→ **Work instruction**
Omit the pictures and retype only the lines from the one containing "The image size is (685, 296)." through the end of the listing, both ends included.

→ **Dataset entries**
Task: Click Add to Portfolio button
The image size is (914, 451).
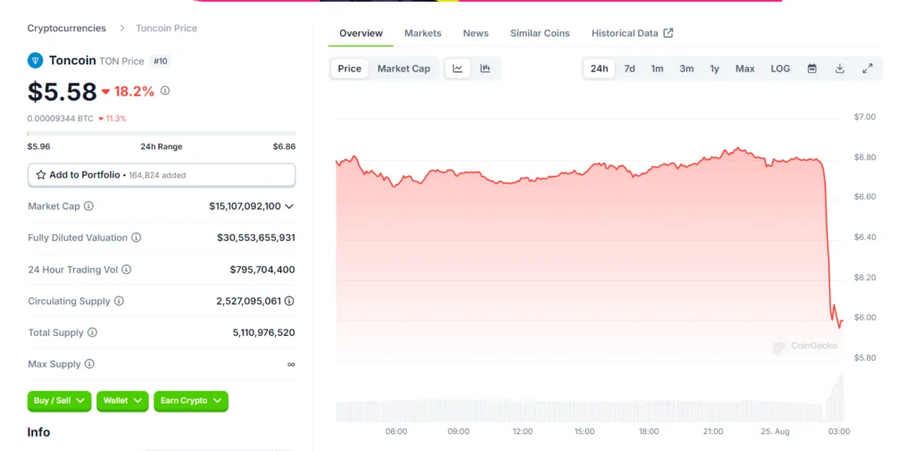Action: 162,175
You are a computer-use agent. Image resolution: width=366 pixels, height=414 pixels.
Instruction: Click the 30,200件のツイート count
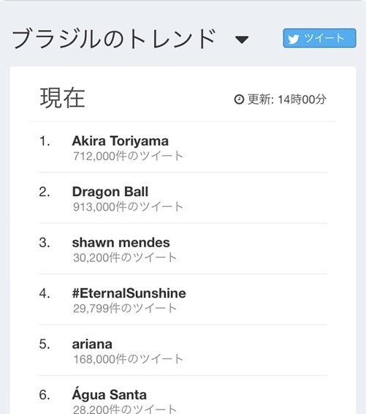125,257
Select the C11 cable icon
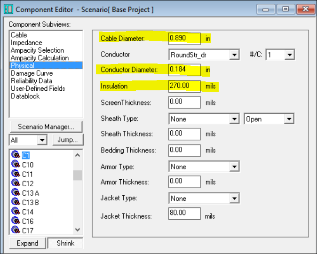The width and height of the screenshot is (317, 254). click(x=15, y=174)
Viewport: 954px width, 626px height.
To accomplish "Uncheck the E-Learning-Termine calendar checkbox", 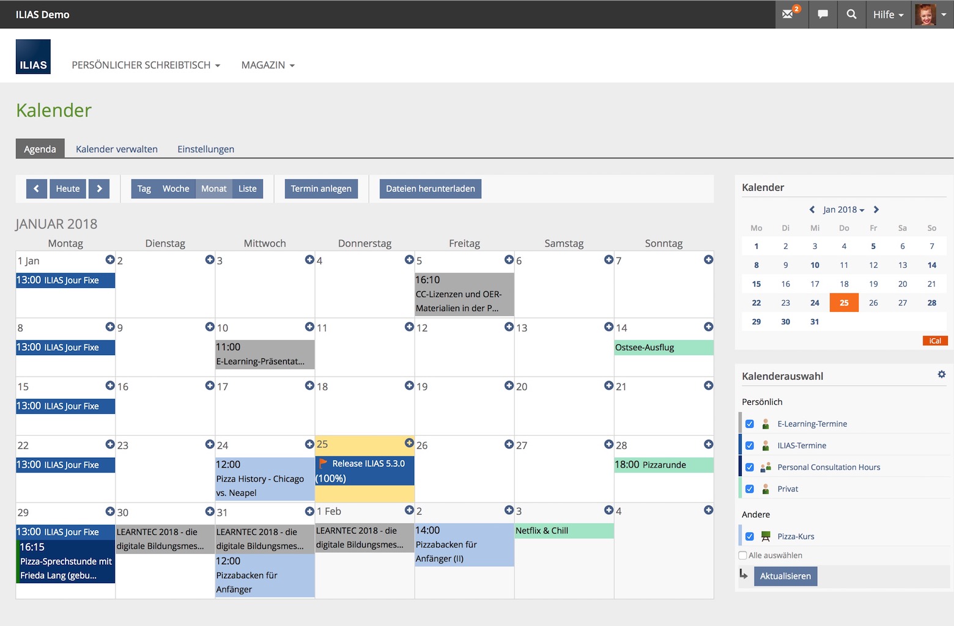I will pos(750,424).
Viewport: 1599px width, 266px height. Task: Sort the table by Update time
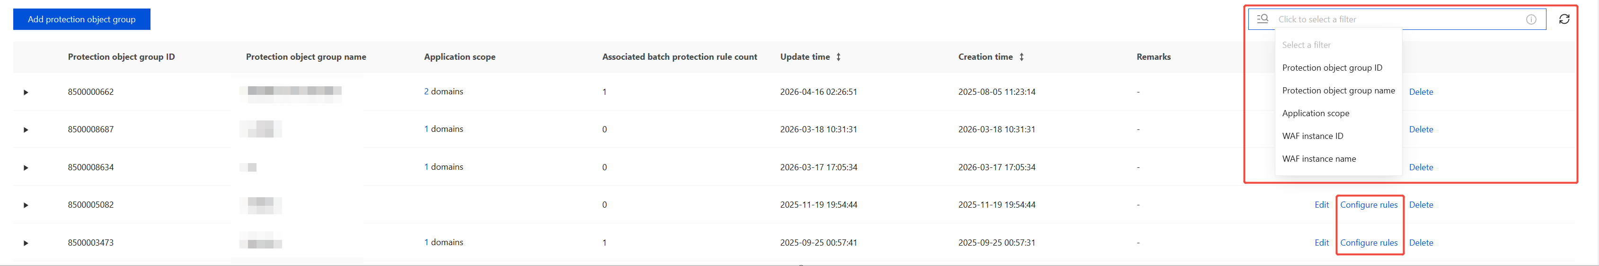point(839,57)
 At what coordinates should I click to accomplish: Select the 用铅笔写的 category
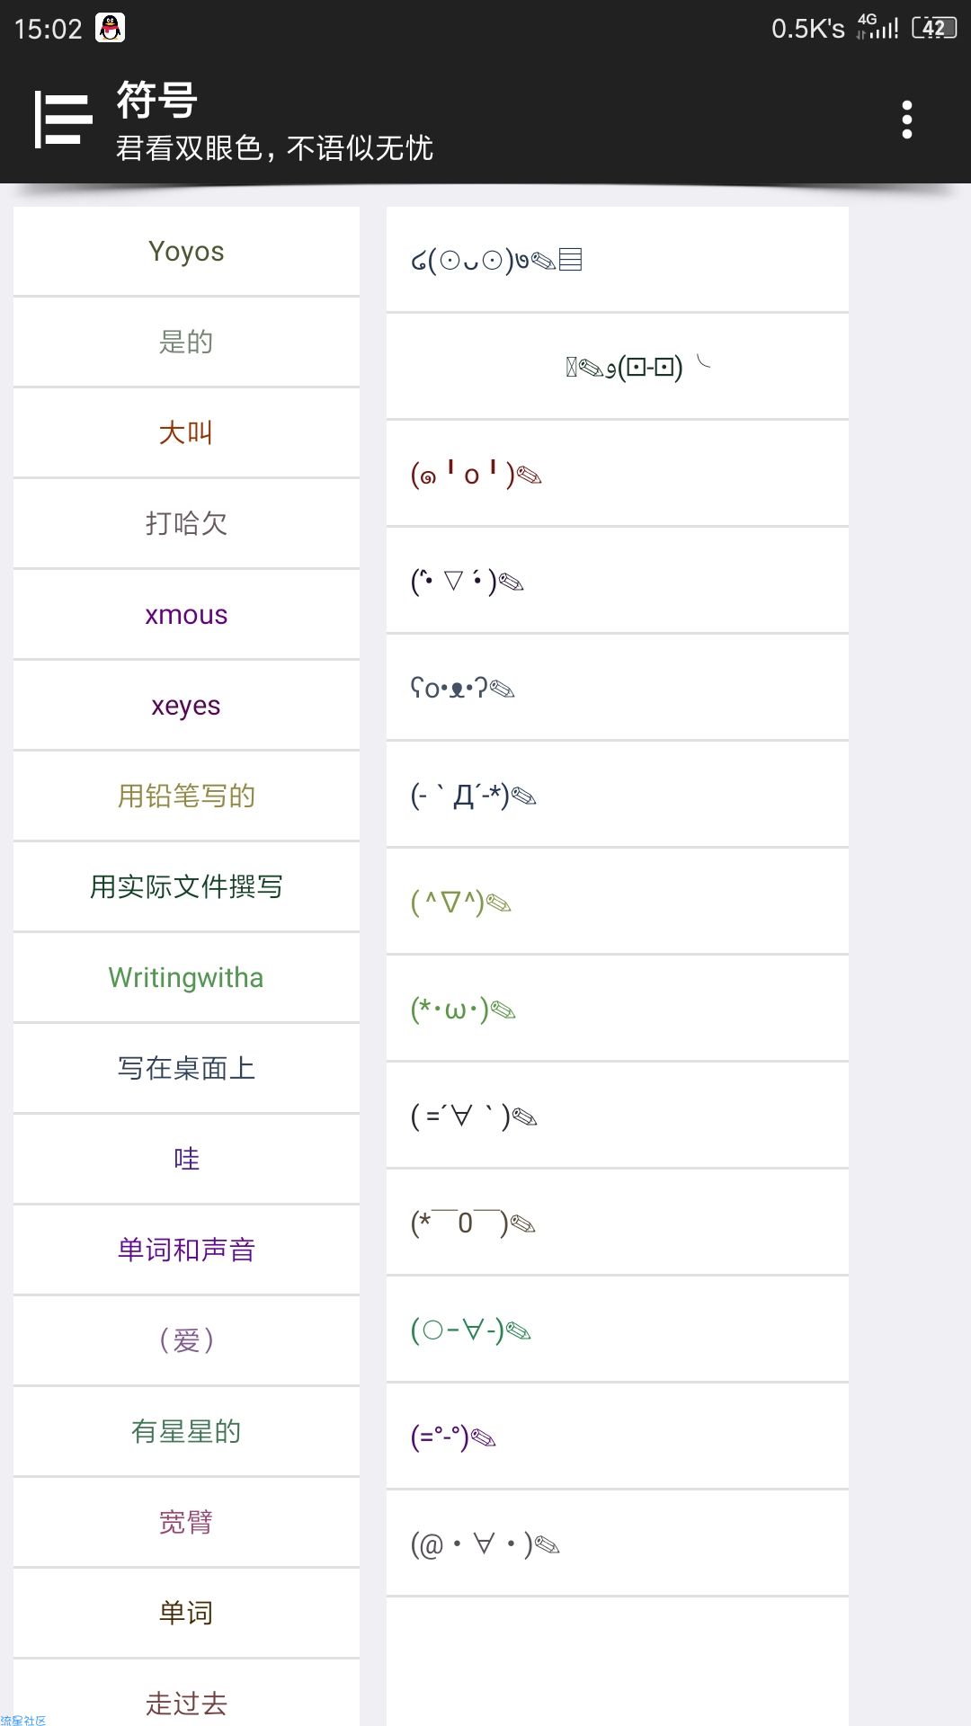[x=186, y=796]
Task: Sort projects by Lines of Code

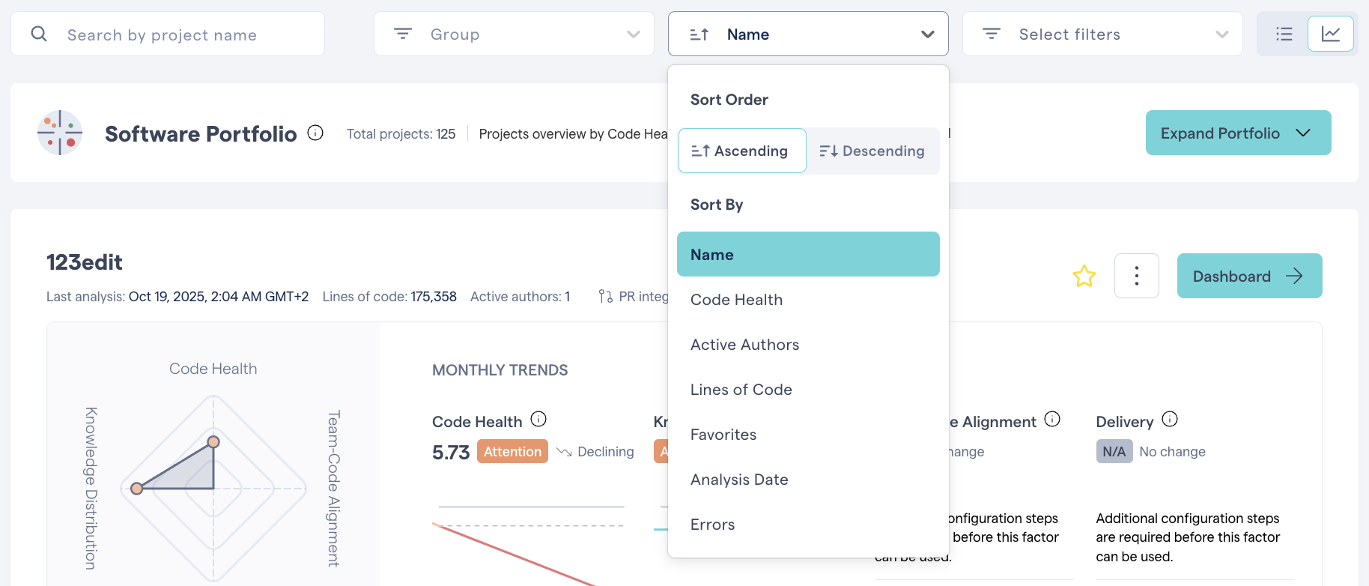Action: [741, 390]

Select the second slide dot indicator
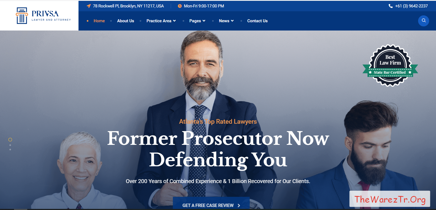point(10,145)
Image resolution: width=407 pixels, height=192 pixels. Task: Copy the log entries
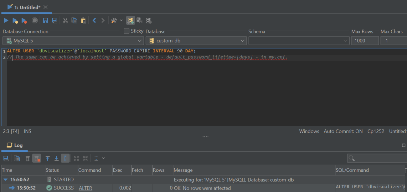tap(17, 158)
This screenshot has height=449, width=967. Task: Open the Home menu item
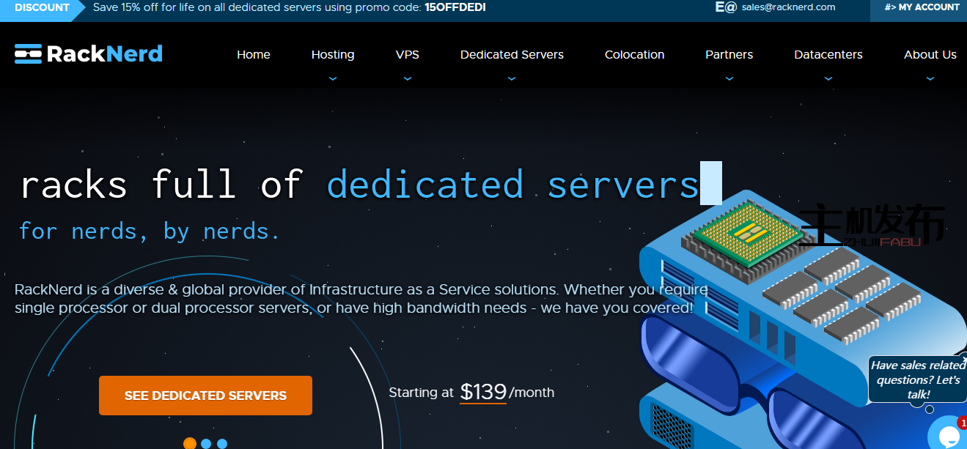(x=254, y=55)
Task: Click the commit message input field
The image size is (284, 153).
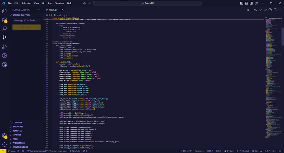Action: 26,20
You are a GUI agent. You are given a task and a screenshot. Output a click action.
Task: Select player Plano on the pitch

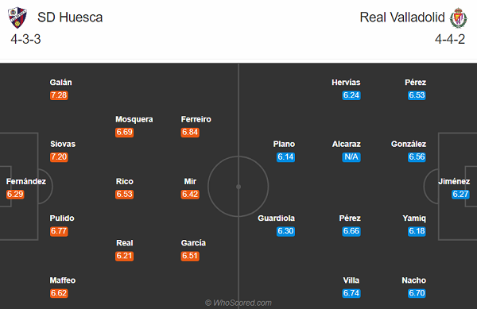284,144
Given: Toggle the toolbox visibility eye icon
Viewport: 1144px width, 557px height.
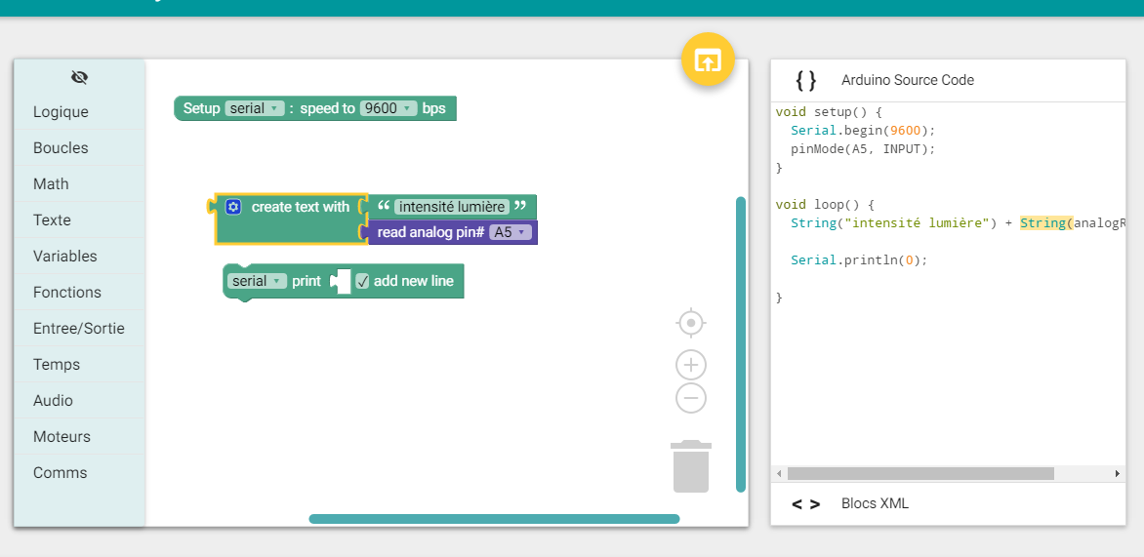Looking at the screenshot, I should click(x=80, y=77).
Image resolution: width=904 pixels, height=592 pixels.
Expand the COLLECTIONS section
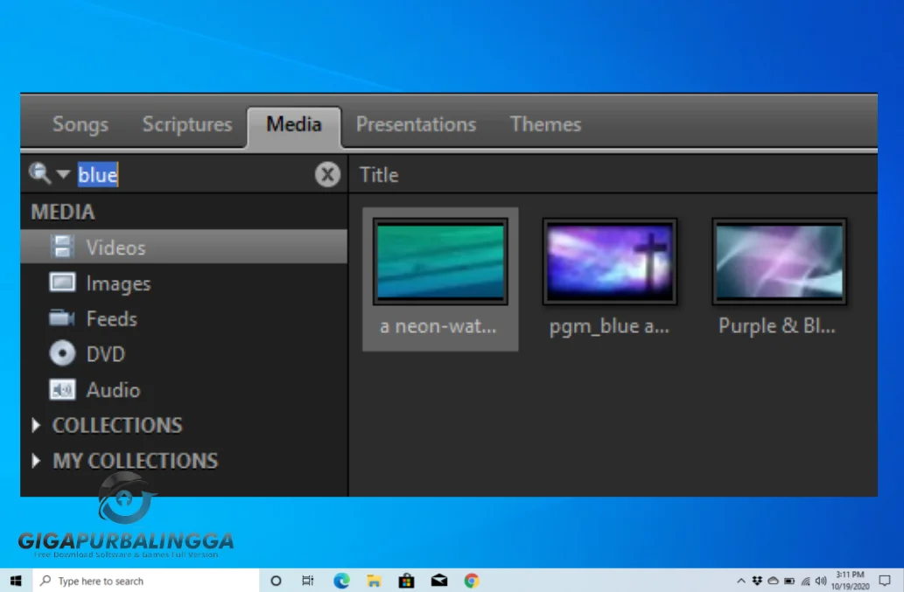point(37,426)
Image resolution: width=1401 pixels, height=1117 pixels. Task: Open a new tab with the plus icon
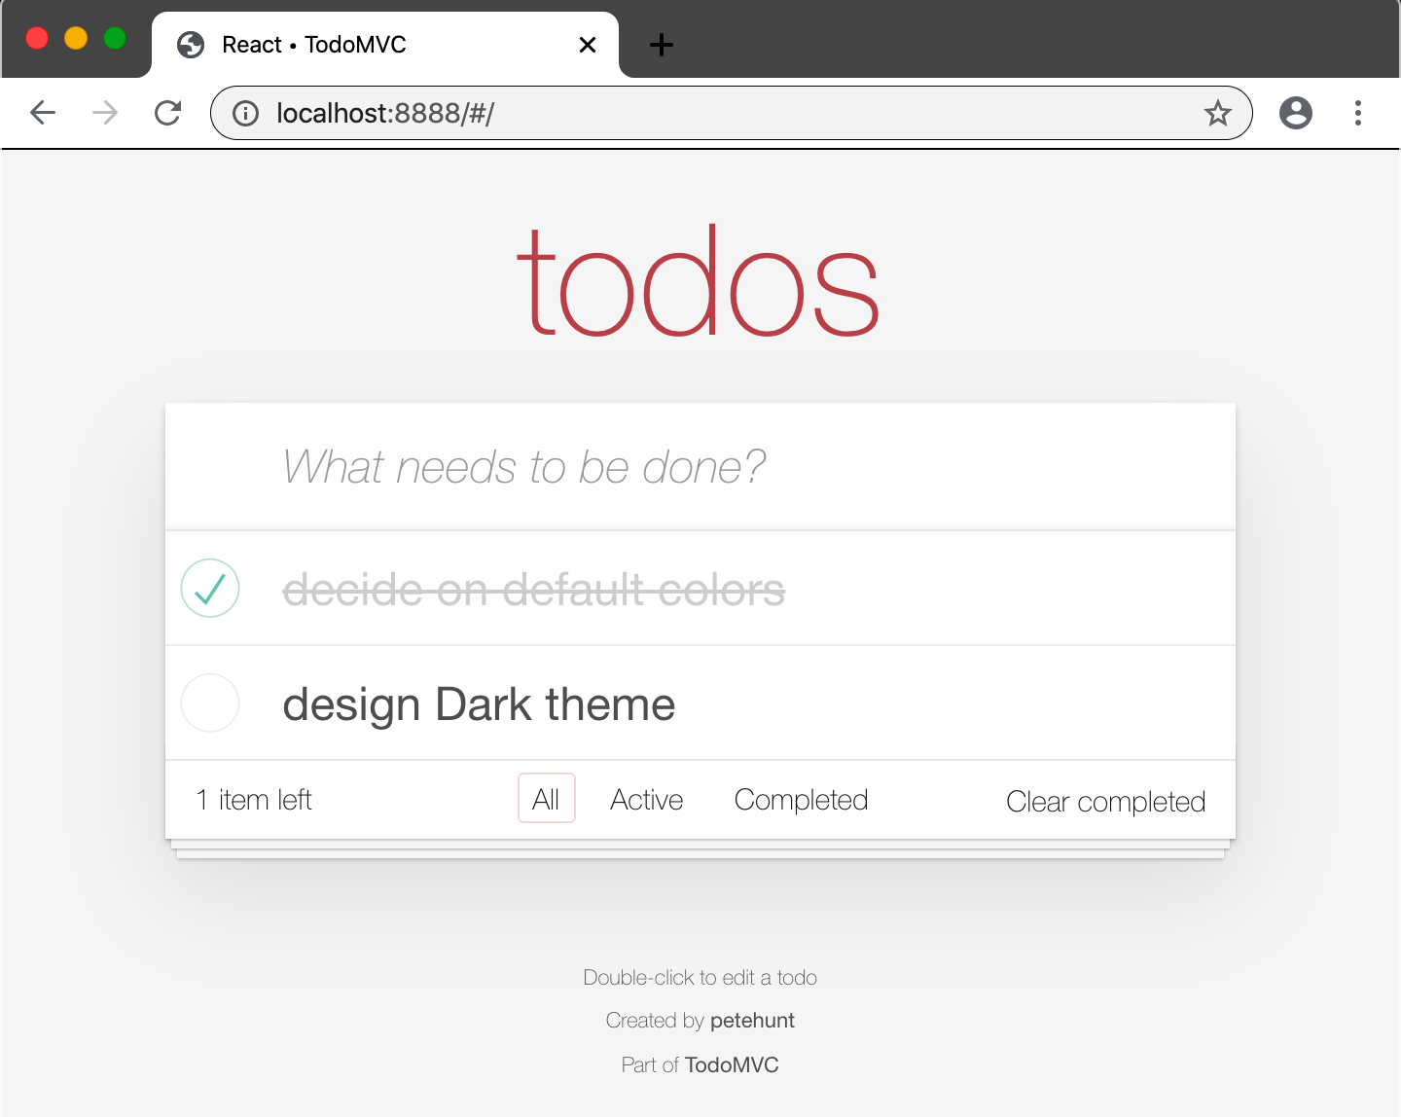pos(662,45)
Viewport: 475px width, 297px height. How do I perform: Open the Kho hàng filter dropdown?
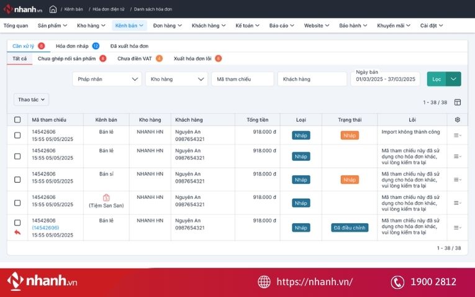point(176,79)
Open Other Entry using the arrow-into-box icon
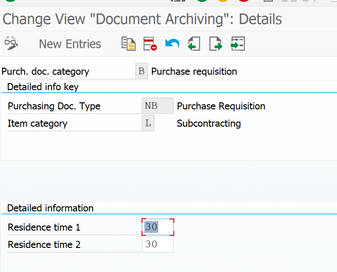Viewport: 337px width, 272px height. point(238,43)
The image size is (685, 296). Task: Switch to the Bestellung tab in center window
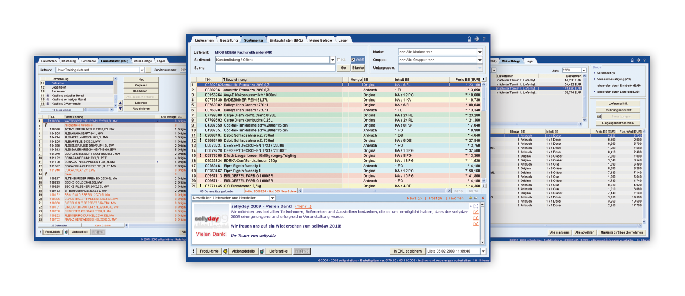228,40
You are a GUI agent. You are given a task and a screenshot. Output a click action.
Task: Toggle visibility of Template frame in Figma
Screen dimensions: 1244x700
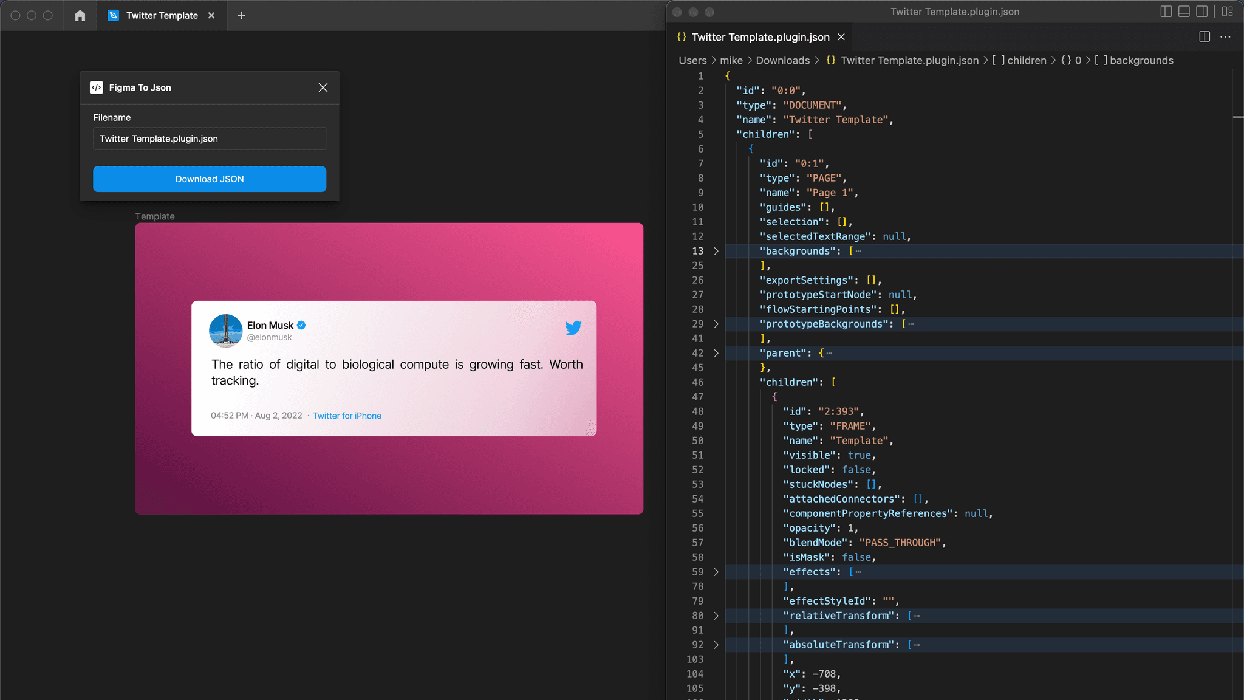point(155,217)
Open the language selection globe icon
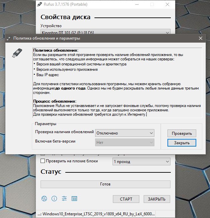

→ **Answer to this exercise**
The image size is (685, 296). Task: Switch to the Bestellung tab in center window
228,40
You are a GUI agent. You are given a task and a screenshot. Output a click action.
Task: Toggle visibility of Template frame in Figma
Screen dimensions: 1244x700
point(155,217)
Open the language selection globe icon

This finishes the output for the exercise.